Kelompok 1/ Kelas VIII B STAR
Politeknik Keuangan Negara STAN 2015
1.
0
1. Bayu Cahyono P (5)2. Dwisapta Firman S (10)3. Ilham Tohari (14)4. Johan Arifin (16)5. Muhammad Isa (24)6. Rizka Jannati A (28)
A. GAMBARAN UMUM PEMERIKSAAN KINERJA
1. Pengertian Pemeriksaan Kinerja
Sesuai dengan Undang-Undang Nomor 15 Tahun 2004 tentang Pemeriksaan
Pengelolaan dan Tanggung Jawab Keuangan Negara, Badan Pemeriksa Keuangan (BPK)
memiliki kewenangan antara lain untuk melakukan pemeriksaan kinerja. Pemeriksaan kinerja
adalah pemeriksaan atas pengelolaan keuangan negara yang terdiri atas pemeriksaan aspek
ekonomi dan efisiensi, serta pemeriksaan aspek efektivitas. Pemeriksaan kinerja lazim
dilakukan bagi kepentingan manajemen oleh aparat pengawasan intern pemerintah. Pengujian
terhadap ketentuan perundang-undangan dan pengendalian intern juga perlu dilaksanakan
oleh para pemeriksa dalam pelaksanaan pemeriksaan kinerja.
BPK melaksanakan pemeriksaan kinerja pengelolaan keuangan negara dengan
maksud untuk mengidentifikasi permasalahan yang ada pada pengelolaan kegiatan entitas
yang diperiksa, sehingga BPK dapat memberikan rekomendasi yang berguna untuk
meningkatkan kinerja entitas.
Dalam melakukan pemeriksaan kinerja, selain menilai aspek ekonomi, efisiensi, dan
efektivitas (3E) pemeriksa juga menguji kepatuhan terhadap ketentuan perundang-
undangan serta sistem pengendalian intern.

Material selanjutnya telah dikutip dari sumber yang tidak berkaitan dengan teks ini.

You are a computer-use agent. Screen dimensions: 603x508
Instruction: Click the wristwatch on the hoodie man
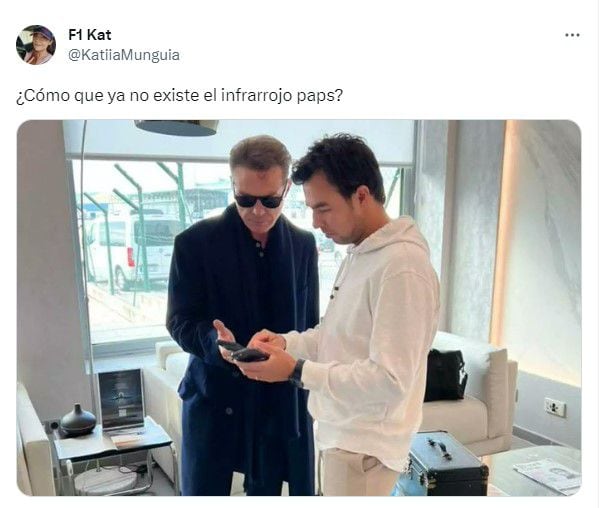pyautogui.click(x=298, y=372)
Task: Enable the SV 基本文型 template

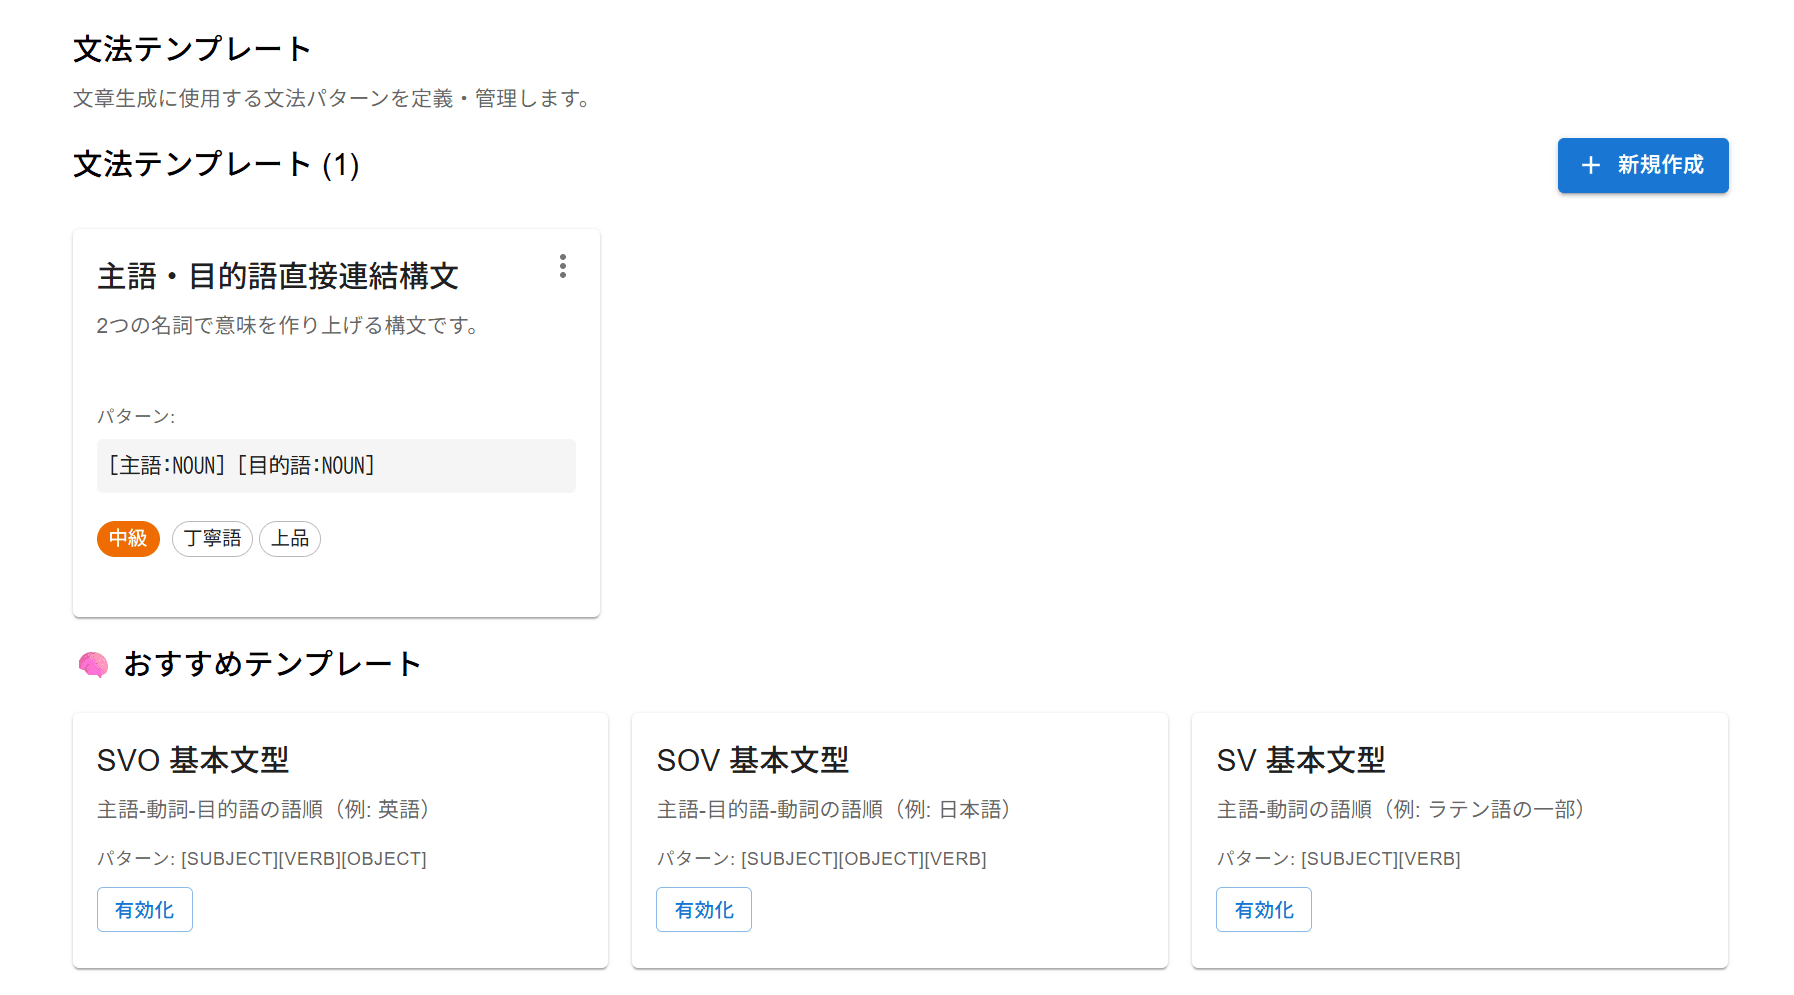Action: (x=1263, y=910)
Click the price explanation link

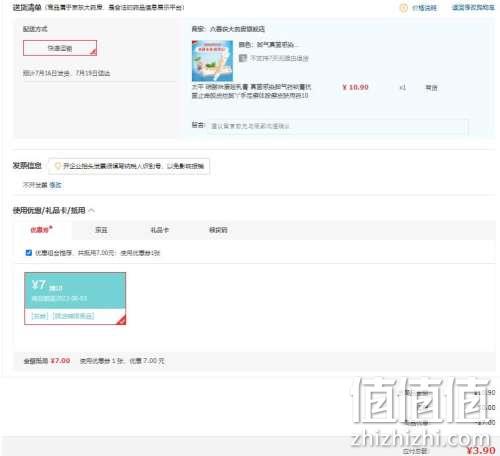tap(424, 8)
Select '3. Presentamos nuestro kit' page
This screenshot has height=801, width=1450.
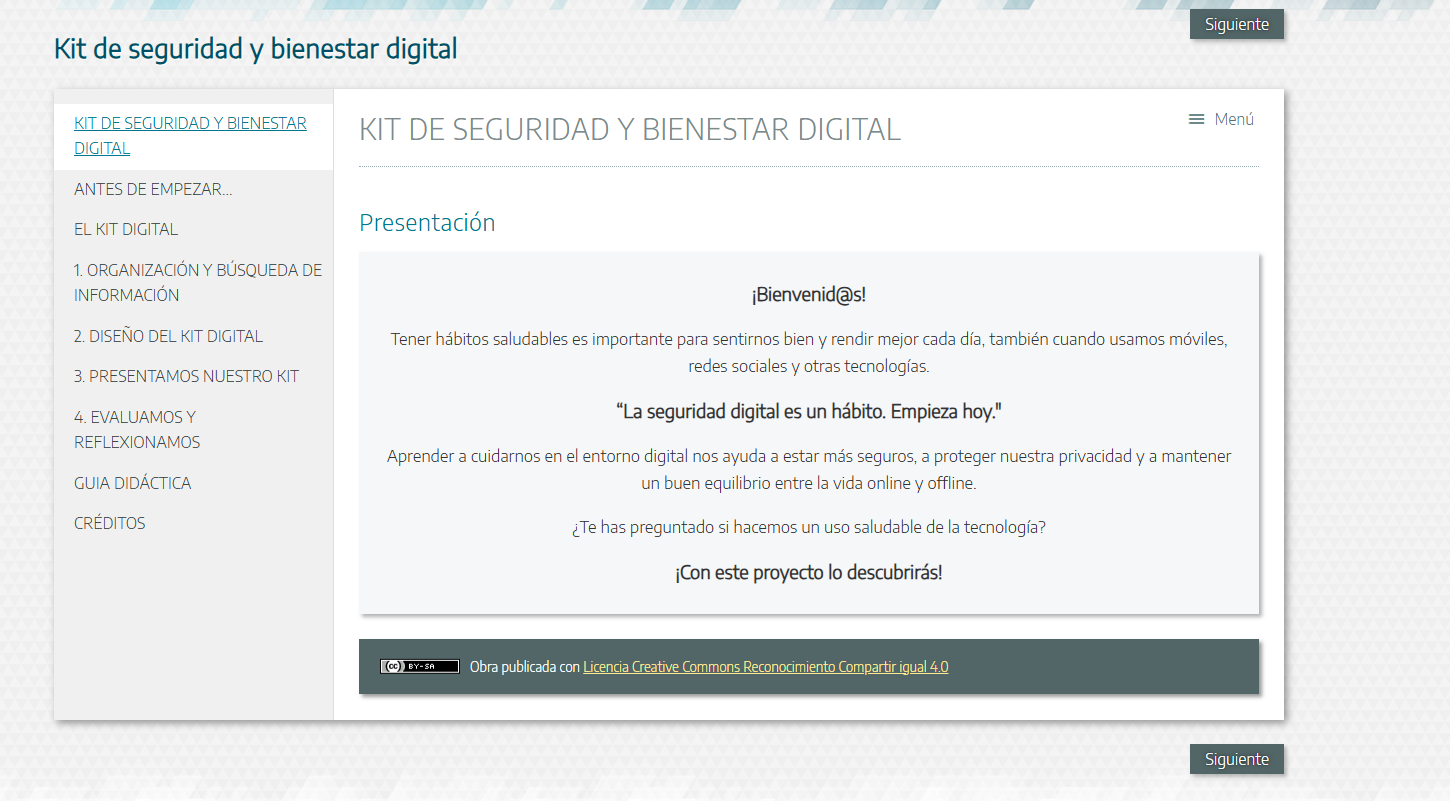pyautogui.click(x=186, y=376)
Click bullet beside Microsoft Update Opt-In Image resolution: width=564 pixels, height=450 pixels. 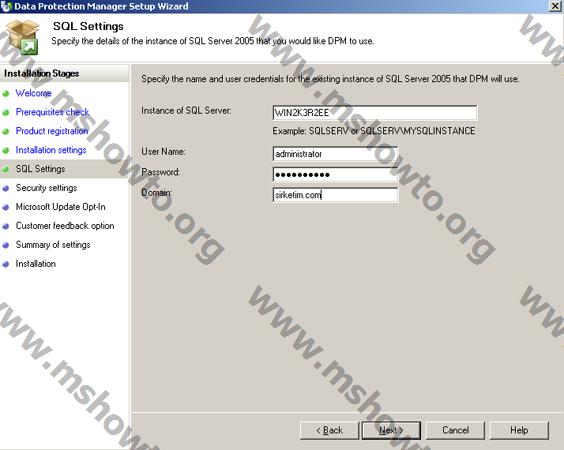pyautogui.click(x=5, y=207)
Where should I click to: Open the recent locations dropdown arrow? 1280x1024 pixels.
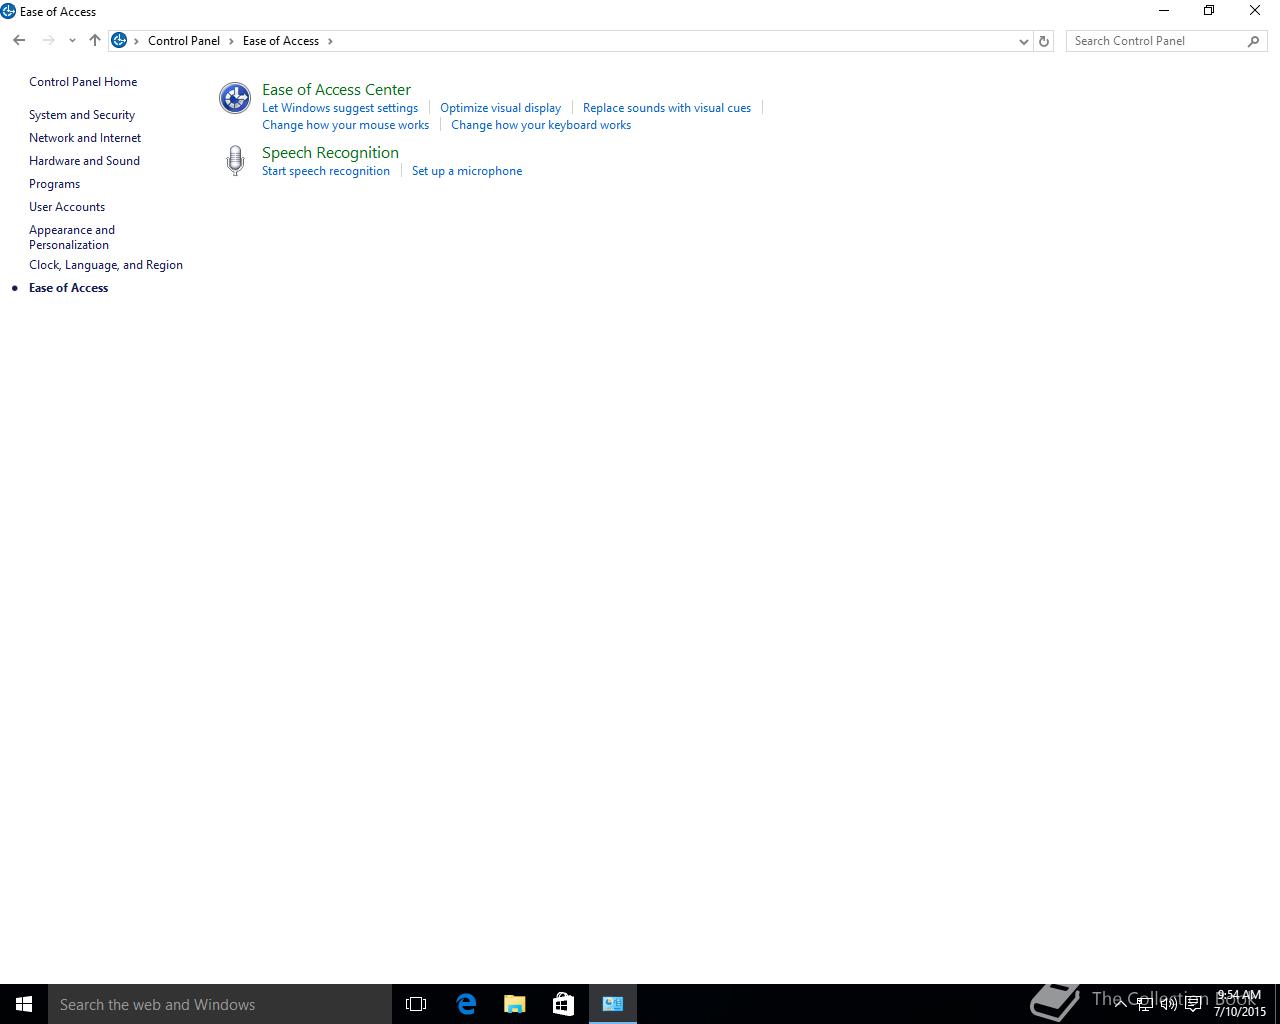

2. Tujuan Pemeriksaan Kinerja
Berdasarkan Standar Pemeriksaan Keuangan Negara (SPKN), tujuan pemeriksaan
kinerja adalah untuk mengungkapkan apa yang ingin dicapai dari pemeriksaan tersebut.
Lebih lanjut, tujuan pemeriksaan kinerja adalah untuk mengindentifikasi obyek pemeriksaan
dari aspek kinerja yang harus dipertimbangkan, termasuk temuan pemeriksaan yang potensial
dan unsur pelaporan yang diharapkan bisa dikembangkan oleh pemeriksa.
Berdasarkan Implementation Guidelines for Performance Auditing, International
Organization of Supreme Audit Instutions (INTOSAI) menjelaskan bahwa performance
audit is an independent examination of the efficiency and effectiveness of government
undertakings, programs or organizations, with due regard to economy, and the aim of
leading to improvements.
Berdasarkan pengertian diatas, INTOSAI mendefinisikan pemeriksaan kinerja adalah
sebagai suatu pemeriksaan yang independen atas efisiensi dan efektivitas kegiatan, program,
1
dan organisasi pemerintah, dengan memperhatikan aspek ekonomi, dengan tujuan untuk
mendorong ke arah perbaikan.
Sedangkan berdasarkan Performance Audit Guidelines Asian Organization of
Supreme Audit Institutions (ASOSAI) menjelaskan bahwa “performance audit as ‘an audit of
the economy, efficiency and effectiveness with which the audited entity uses its resources in
carrying out its responsibilities”.
Government Audit Standar (GAS) milik United States Government Accountability
Office (US-GAO), menjelaskan bahwa “performance audits are defined as engagements that
provide assurance or conclusions based on an evaluation of sufficient, appropriate evidence
against stated criteria, such as specific requirements, measures, or defined business
practices”.
Terminologi lain yang dikenal dari audit kinerja adalah value for money audit, yang
digunakan di Inggris, Kanada, dan beberapa negara persemakmuran, dan diartikan sebagai
suatu proses penilaian atas bukti-bukti yang tersedia untuk menghasilkan suatu pendapat
secara luas mengenai bagaimana entitas menggunakan sumber daya secara ekonomis, efektif,
dan efisien.
3. Konsep Ekonomi, Efisiensi, dan Efektifitas (3E)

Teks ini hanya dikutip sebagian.